> [Supplied material]
*** Begin section ***
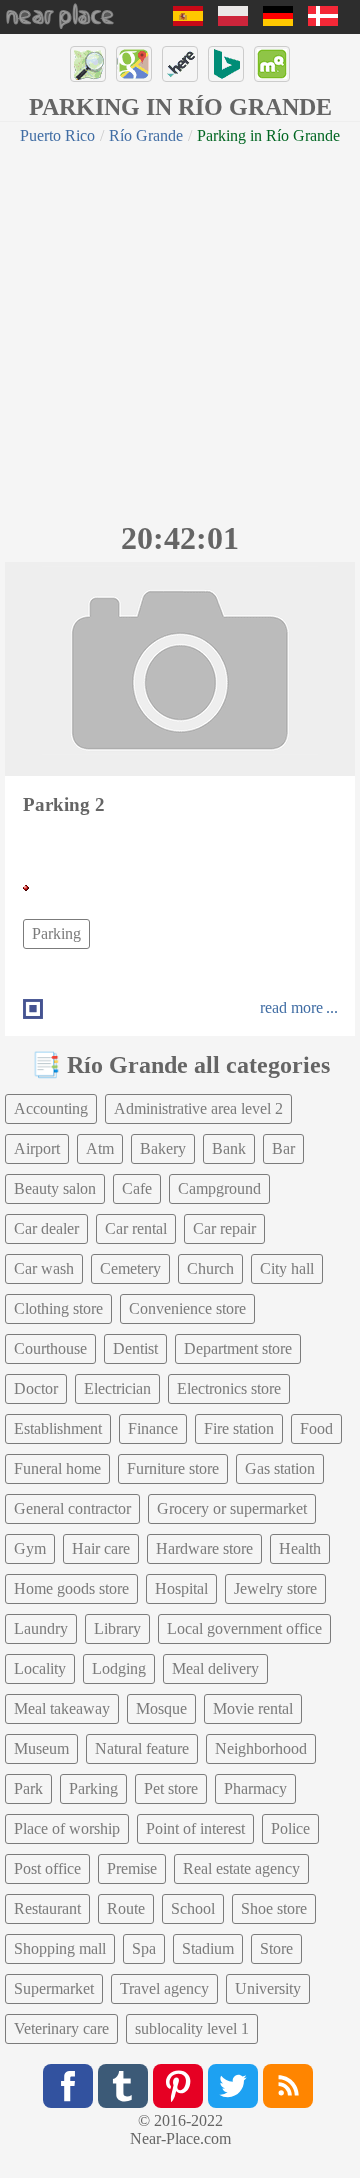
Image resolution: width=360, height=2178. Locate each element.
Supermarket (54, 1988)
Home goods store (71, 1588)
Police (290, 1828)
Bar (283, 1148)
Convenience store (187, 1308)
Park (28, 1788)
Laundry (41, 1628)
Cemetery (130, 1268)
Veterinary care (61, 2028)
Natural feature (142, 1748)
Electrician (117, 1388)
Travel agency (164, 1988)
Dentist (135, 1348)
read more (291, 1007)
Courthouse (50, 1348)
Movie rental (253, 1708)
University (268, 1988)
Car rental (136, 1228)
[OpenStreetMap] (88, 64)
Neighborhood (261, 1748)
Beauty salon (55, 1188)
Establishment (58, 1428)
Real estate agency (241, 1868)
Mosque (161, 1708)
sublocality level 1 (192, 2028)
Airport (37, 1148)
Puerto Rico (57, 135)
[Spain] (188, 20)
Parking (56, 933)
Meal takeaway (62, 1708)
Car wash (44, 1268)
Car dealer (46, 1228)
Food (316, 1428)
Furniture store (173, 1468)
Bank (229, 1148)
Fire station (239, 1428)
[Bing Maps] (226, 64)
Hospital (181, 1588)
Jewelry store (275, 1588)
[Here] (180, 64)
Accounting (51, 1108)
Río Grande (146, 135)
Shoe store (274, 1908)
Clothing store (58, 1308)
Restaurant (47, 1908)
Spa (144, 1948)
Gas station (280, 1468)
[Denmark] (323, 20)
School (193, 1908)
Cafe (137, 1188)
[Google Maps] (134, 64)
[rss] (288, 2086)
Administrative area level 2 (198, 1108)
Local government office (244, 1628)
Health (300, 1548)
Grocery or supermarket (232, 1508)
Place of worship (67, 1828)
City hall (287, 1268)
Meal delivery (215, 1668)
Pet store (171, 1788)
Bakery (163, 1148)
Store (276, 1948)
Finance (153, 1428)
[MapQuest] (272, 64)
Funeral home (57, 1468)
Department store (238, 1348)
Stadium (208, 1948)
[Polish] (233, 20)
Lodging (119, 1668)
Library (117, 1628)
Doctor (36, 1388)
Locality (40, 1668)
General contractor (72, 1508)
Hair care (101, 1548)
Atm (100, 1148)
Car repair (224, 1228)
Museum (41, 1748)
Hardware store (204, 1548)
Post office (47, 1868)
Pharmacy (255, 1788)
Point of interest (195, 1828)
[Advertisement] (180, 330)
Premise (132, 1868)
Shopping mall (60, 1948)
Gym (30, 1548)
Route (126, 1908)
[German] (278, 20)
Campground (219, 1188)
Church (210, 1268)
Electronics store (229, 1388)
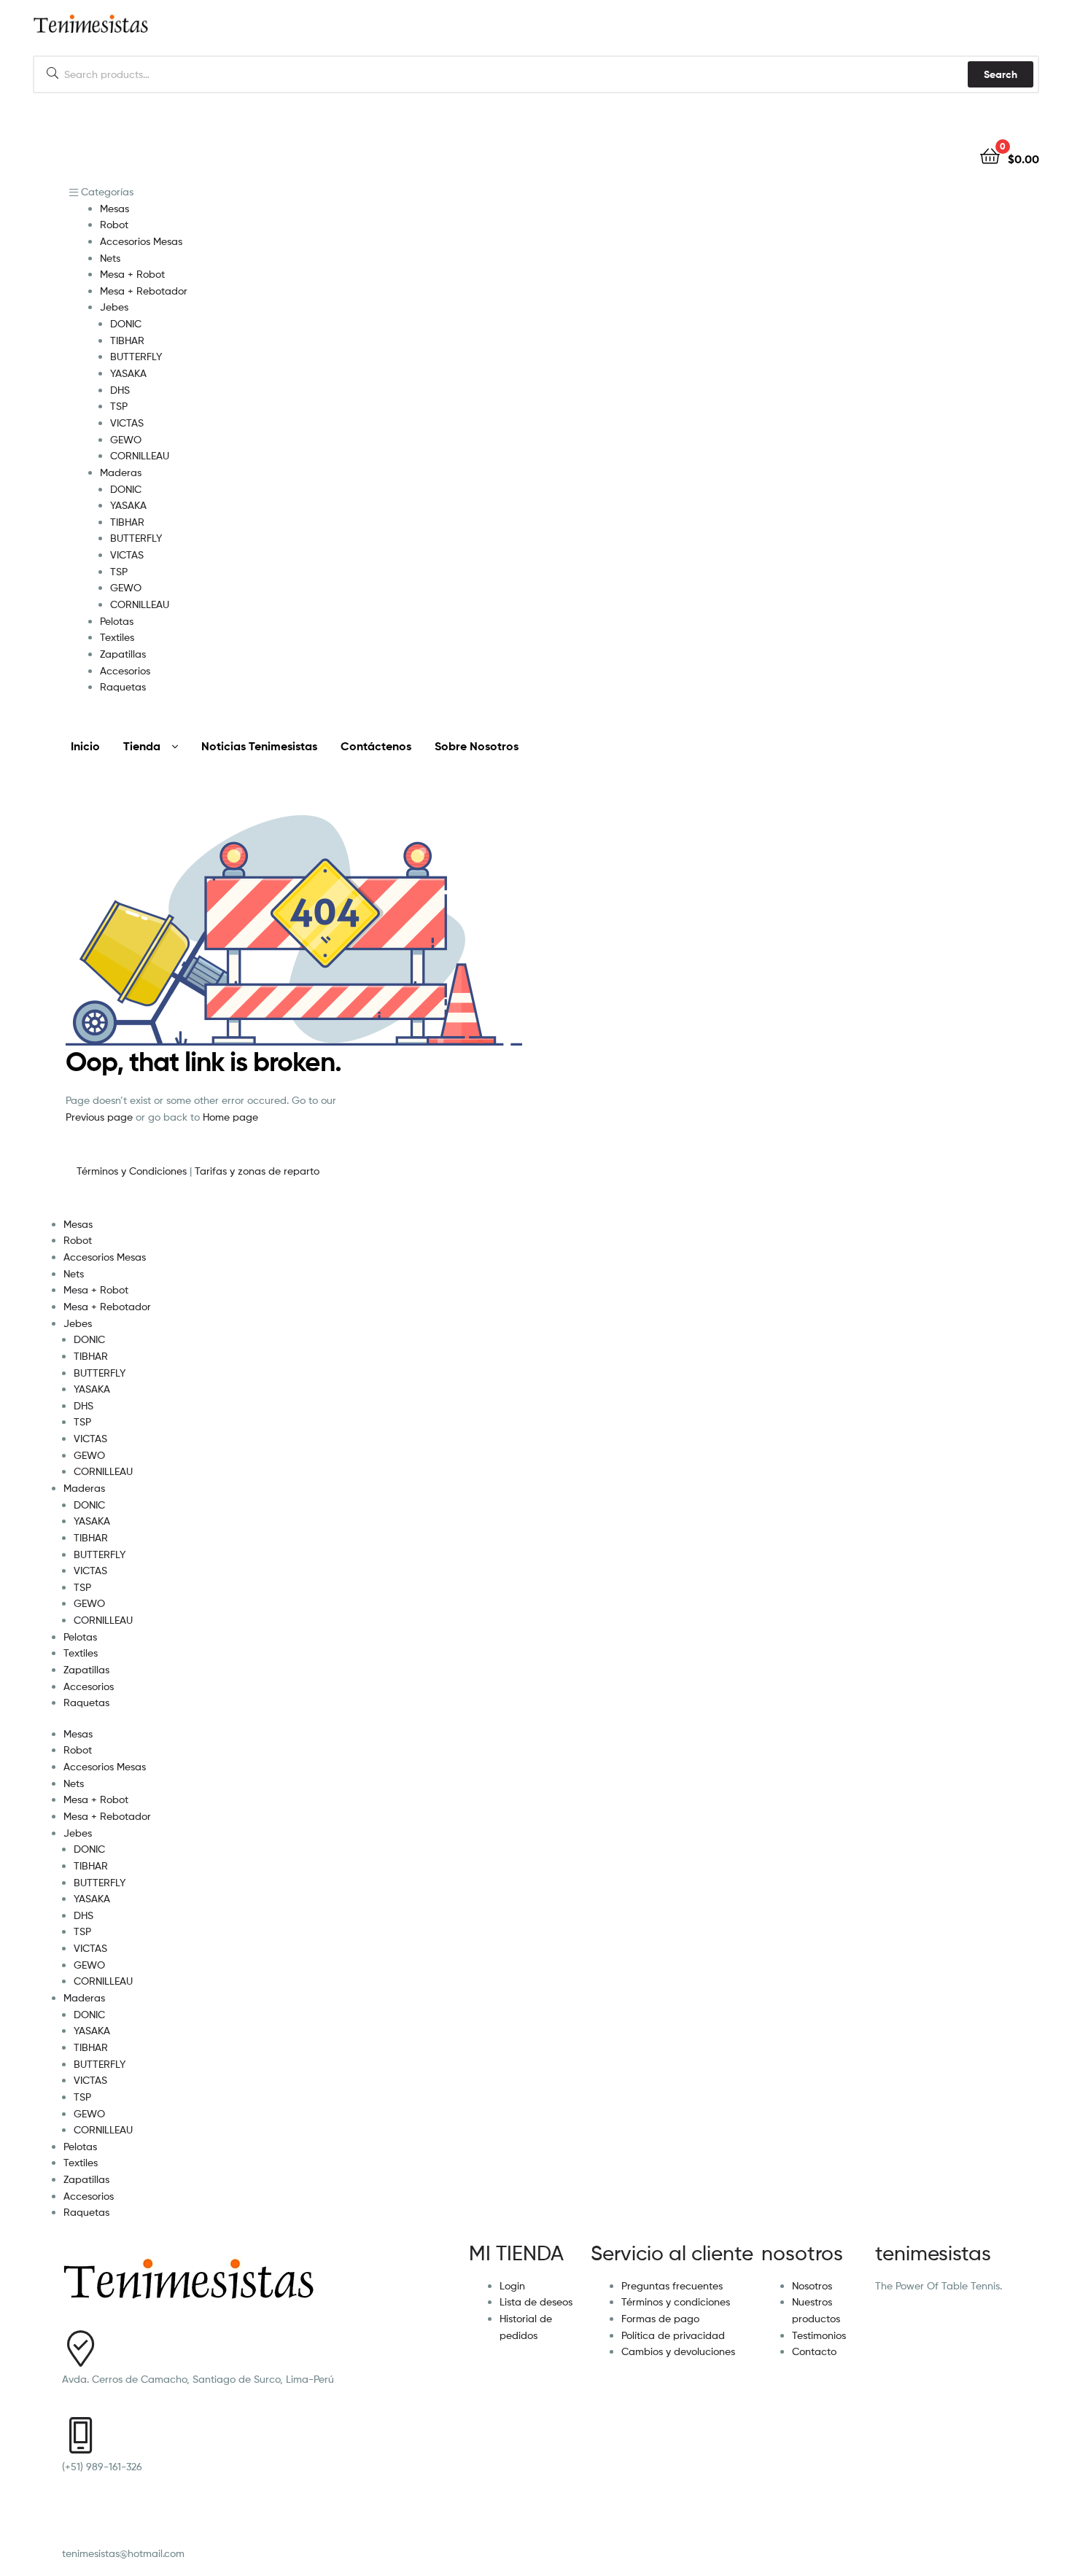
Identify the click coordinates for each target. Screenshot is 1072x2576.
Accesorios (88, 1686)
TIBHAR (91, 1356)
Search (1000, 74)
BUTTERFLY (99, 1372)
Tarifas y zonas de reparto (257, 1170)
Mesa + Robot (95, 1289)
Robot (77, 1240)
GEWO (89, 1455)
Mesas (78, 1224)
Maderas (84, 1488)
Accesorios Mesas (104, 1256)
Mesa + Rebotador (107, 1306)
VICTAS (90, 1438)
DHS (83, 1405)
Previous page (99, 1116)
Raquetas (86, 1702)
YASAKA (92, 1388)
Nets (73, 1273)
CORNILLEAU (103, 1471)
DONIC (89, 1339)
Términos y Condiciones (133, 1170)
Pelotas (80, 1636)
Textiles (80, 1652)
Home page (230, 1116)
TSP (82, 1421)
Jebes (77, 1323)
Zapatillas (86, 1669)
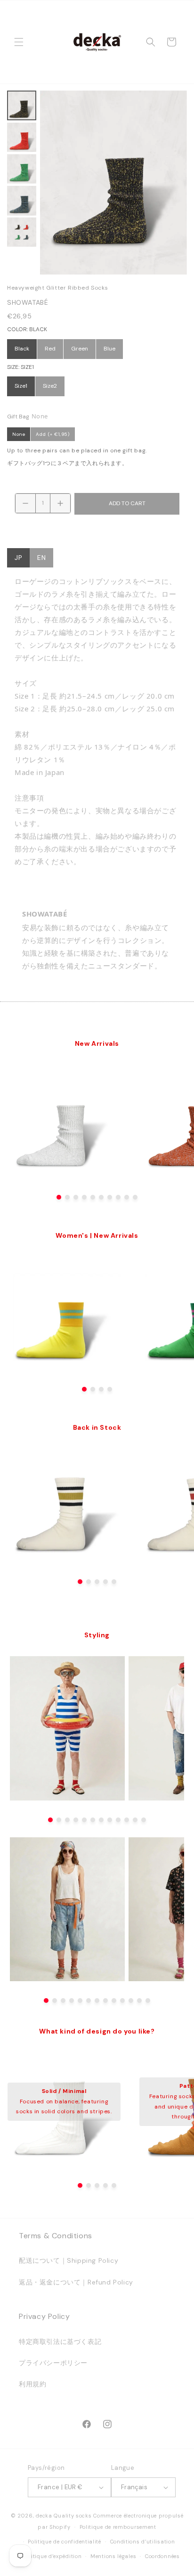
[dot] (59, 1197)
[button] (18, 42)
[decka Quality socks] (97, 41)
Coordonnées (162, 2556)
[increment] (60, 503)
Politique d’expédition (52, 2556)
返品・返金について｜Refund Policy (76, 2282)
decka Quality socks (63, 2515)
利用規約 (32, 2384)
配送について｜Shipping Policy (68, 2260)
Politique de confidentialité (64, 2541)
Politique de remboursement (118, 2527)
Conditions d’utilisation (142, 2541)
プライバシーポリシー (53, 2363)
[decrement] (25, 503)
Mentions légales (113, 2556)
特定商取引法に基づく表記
*** End section ***
> [Task to carry out] Begin at the line with "Textiles (80, 1652)" and end at the last line of the data above. Reproduce those lines exactly, but not the pictures.

> [Expected answer]
Textiles (80, 1652)
Home page (230, 1116)
TSP (82, 1421)
Jebes (77, 1323)
Zapatillas (86, 1669)
[dot] (59, 1197)
[button] (18, 42)
[decka Quality socks] (97, 41)
Coordonnées (162, 2556)
[increment] (60, 503)
Politique d’expédition (52, 2556)
返品・返金について｜Refund Policy (76, 2282)
decka Quality socks (63, 2515)
利用規約 (32, 2384)
配送について｜Shipping Policy (68, 2260)
Politique de confidentialité (64, 2541)
Politique de remboursement (118, 2527)
Conditions d’utilisation (142, 2541)
プライバシーポリシー (53, 2363)
[decrement] (25, 503)
Mentions légales (113, 2556)
特定商取引法に基づく表記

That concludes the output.